Aim ▸
Could you render every line of the rows below as a JSON list of strings, one string per line, skipping any blank lines?

Recorded data ▸
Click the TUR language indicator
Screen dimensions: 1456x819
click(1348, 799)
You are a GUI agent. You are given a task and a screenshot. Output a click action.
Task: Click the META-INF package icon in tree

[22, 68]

Output of the task ▸
[
  "Click the TUR language indicator",
  "Screen dimensions: 1456x819",
  "click(1348, 799)",
  "You are a GUI agent. You are given a task and a screenshot. Output a click action.",
  "Task: Click the META-INF package icon in tree",
  "[22, 68]"
]